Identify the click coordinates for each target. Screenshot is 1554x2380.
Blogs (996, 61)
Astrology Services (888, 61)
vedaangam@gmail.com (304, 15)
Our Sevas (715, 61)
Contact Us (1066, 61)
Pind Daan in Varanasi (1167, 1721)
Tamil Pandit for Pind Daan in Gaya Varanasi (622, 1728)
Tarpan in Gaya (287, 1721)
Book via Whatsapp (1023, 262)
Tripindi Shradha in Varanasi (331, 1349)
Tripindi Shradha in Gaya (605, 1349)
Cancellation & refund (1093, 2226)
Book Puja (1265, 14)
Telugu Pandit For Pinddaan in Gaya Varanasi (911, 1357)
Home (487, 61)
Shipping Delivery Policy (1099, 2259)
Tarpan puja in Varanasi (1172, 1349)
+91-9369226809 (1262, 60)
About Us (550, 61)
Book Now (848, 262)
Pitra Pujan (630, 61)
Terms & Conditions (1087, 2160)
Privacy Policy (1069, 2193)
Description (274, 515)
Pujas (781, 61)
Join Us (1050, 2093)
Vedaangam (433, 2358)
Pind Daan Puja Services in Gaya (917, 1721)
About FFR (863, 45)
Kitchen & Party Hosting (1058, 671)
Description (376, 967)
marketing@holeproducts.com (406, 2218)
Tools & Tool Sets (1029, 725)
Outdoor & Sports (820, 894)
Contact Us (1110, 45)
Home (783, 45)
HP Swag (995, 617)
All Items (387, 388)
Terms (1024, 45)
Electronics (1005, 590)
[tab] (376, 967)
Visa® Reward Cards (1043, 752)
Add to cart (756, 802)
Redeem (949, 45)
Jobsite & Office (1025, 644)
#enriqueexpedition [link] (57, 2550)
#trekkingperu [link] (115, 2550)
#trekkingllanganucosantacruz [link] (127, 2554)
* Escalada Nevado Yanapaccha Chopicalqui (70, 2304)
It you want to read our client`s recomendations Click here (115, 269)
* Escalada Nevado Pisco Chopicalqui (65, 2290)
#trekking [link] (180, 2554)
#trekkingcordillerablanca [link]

▬▬▬▬▬▬▬▬▬▬

Your objective
The answer must consist of all the entries, copied exactly.

The answer
Identify the click coordinates for each target. Screenshot is 1554x2380.
Blogs (996, 61)
Astrology Services (888, 61)
vedaangam@gmail.com (304, 15)
Our Sevas (715, 61)
Contact Us (1066, 61)
Pind Daan in Varanasi (1167, 1721)
Tamil Pandit for Pind Daan in Gaya Varanasi (622, 1728)
Tarpan in Gaya (287, 1721)
Book via Whatsapp (1023, 262)
Tripindi Shradha in Varanasi (331, 1349)
Tripindi Shradha in Gaya (605, 1349)
Cancellation & refund (1093, 2226)
Book Puja (1265, 14)
Telugu Pandit For Pinddaan in Gaya Varanasi (911, 1357)
Home (487, 61)
Shipping Delivery Policy (1099, 2259)
Tarpan puja in Varanasi (1172, 1349)
+91-9369226809 (1262, 60)
About Us (550, 61)
Book Now (848, 262)
Pitra Pujan (630, 61)
Terms & Conditions (1087, 2160)
Privacy Policy (1069, 2193)
Description (274, 515)
Pujas (781, 61)
Join Us (1050, 2093)
Vedaangam (433, 2358)
Pind Daan Puja Services in Gaya (917, 1721)
About FFR (863, 45)
Kitchen & Party Hosting (1058, 671)
Description (376, 967)
marketing@holeproducts.com (406, 2218)
Tools & Tool Sets (1029, 725)
Outdoor & Sports (820, 894)
Contact Us (1110, 45)
Home (783, 45)
HP Swag (995, 617)
All Items (387, 388)
Terms (1024, 45)
Electronics (1005, 590)
[tab] (376, 967)
Visa® Reward Cards (1043, 752)
Add to cart (756, 802)
Redeem (949, 45)
Jobsite & Office (1025, 644)
#enriqueexpedition [link] (57, 2550)
#trekkingperu [link] (115, 2550)
#trekkingllanganucosantacruz [link] (127, 2554)
* Escalada Nevado Yanapaccha Chopicalqui (70, 2304)
It you want to read our client`s recomendations Click here (115, 269)
* Escalada Nevado Pisco Chopicalqui (65, 2290)
#trekking [link] (180, 2554)
#trekkingcordillerablanca [link]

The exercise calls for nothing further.